The thing is, he's on his way. We should be voting about the future parliament, not what's past, and Blair will be gone during the next parliament.
Back when the sun shone on the new Labour government in 1997 I was a marketing consultant and it felt like Labour was really connected to the people. Yes there were focus groups and news management, but that didn't seem out of place to me. For me it was all part of having a machine that reacted to the people's voice. I thought that was fantastic.
OK, it didn't turn out like that. But reading through the manifesto there's a lot of progress planned, and not in broad sweeping changes, but in a collection of small measures (well, and not so small .. id cards, road pricing) aimed at solving real problems. I think that's the mark of a machine that's working well on the basics, and that underpins everything. A stable economy with full employment means more money for health, education, pensions, and everything else we'd like. Labour has delivered that. Underneath Blair and all the other ducks in the shooting range is a system that's working. Blair may stay or go, but we shouldn't be focussing so much on him. The huge mound he's sitting on is perhaps what matters.
It's frustrating to not punish them for the war.
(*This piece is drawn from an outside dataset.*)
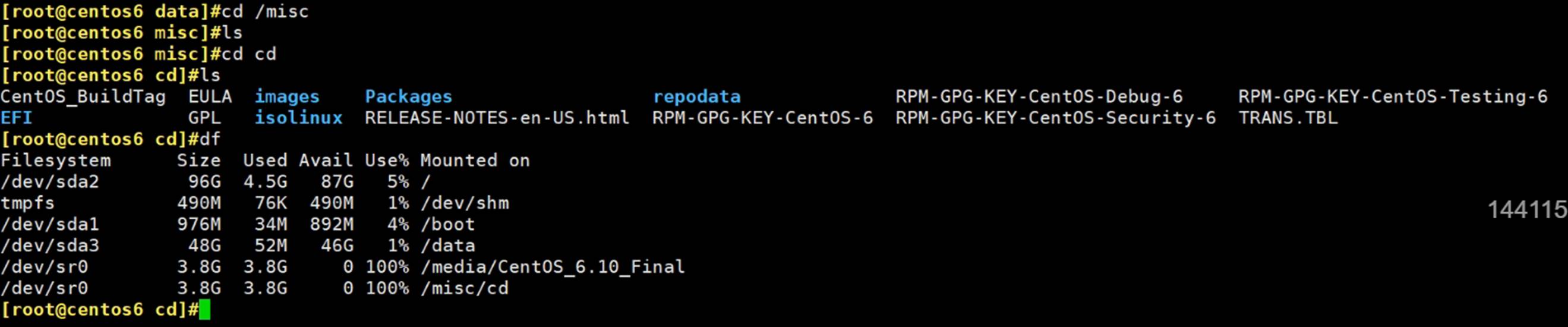The image size is (1568, 327).
Task: Click the isolinux directory name
Action: click(298, 118)
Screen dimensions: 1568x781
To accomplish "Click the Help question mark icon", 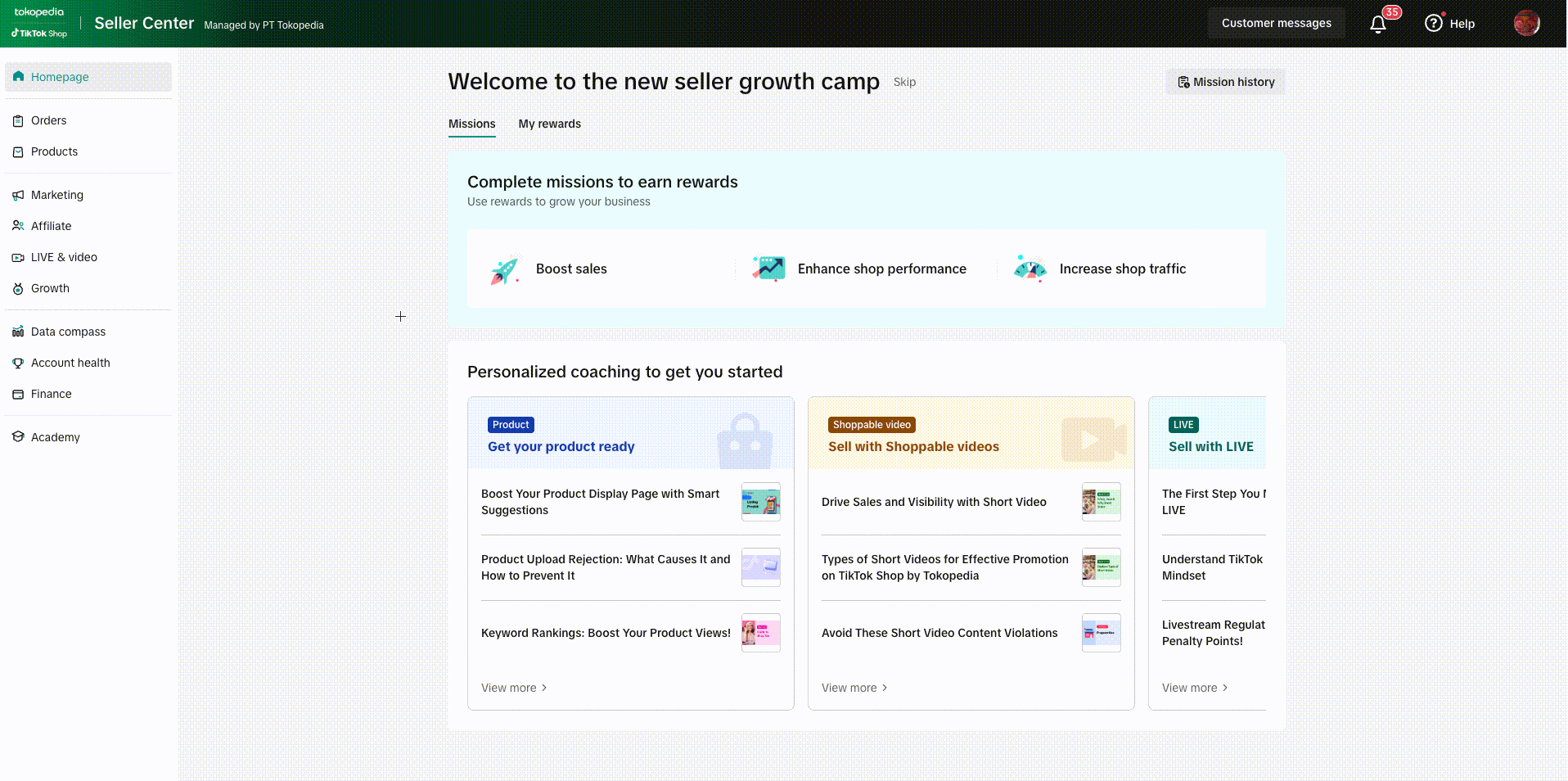I will coord(1433,24).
But secretly my problem isn't the war, it's the way we went into it, the way it felt the decision was made so much earlier than it was supposed to. If the Americans hadn't gone to war, we certainly wouldn't have. It wasn't our agenda. My bigger problem is with the American administration. We just made the best of a bad situation, we just dressed for the weather.
I don't really believe in tactical voting, I think we should vote for what we believe in. But if we wake up on Friday with this Tory government, I'll be part of the people's revolution that takes parliament by storm with the rallying cry "we're sorry, we take it back, we never meant this to happen". OK, maybe I wouldn't be their copywriter, but anyway, that scares me. Driving past farmers fields decorated with their Tory posters reminds me that Tories are for landowners, those who are wealthy and want to stay that way. Not, in essence, for 'us'. I see Labour doing what it thinks is right by the public services for eight years, and then we could lose it all in a rash moment.
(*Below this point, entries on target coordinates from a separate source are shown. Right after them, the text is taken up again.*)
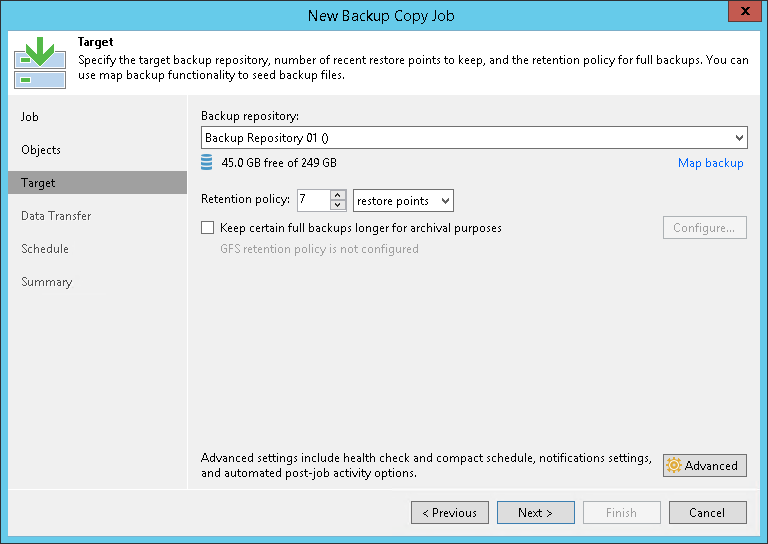This screenshot has height=544, width=768.
Task: Click the blue database storage icon
Action: click(x=207, y=163)
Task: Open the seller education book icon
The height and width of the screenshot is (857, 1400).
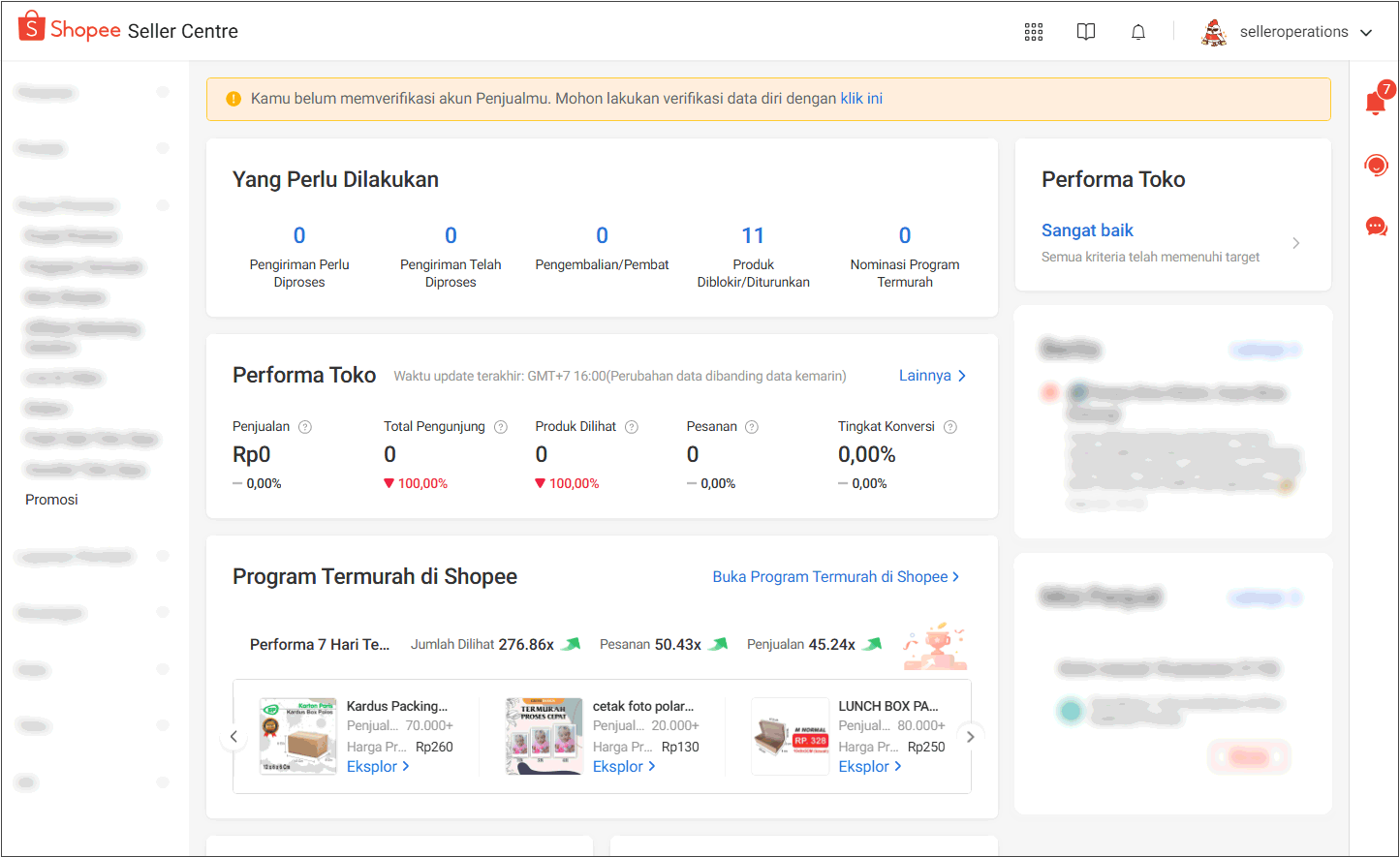Action: point(1086,32)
So, I want Labour to win again, with a majority, to continue with their public services improvements. If I had to vote today, I'd vote Labour. I think that will be my first ever Labour vote.
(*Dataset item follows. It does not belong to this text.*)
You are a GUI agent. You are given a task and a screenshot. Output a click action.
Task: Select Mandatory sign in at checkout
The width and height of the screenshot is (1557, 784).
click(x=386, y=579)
As for the local election, I don't follow local politics much, but the whole sea defence thing hasn't seemed right from the start .. I'm not sure that's exactly where we need the work doing, for me it's more about the hotels and apartments at the top of the cliffs in both bays, but what do I know?
Then again, we have the whole renaissance development, and finally work starting on the new development in North bay. Is that good news? I like the renaissance feeling.
It appears we have a Tory council, but who knows which party sanctioned the High Point Rendell project. I haven't the time to work it out. I think locally, I'll vote Green.
Why not vote Green for the national election too? While most of the manifesto filled me with joy, there were some parts that raised big questions. I'm not a socialist, and the Greens appear to be so I may have a fundamental problem with that. I'm not sure I'm comfortable with letting anyone into the country who wants to come either. I'm reading George Monbiot's Age of Consent atm, and his argument against anarchy is that not everyone's as nice as you are, that basically you have to have sufficient defence against baddies. An open borders policy seems to be based on the idea that people will want to stay where they are because it's 'home'. Not convinced.
I haven't watched much news in the last few days, but I did catch Andrew Marr saying that most experts are questioning the polls, questioning their own predictions of a comfortable Labour win. The experts aren't confident of the outcome. So your vote counts. So vote. Election night is likely to hold quite a few surprises.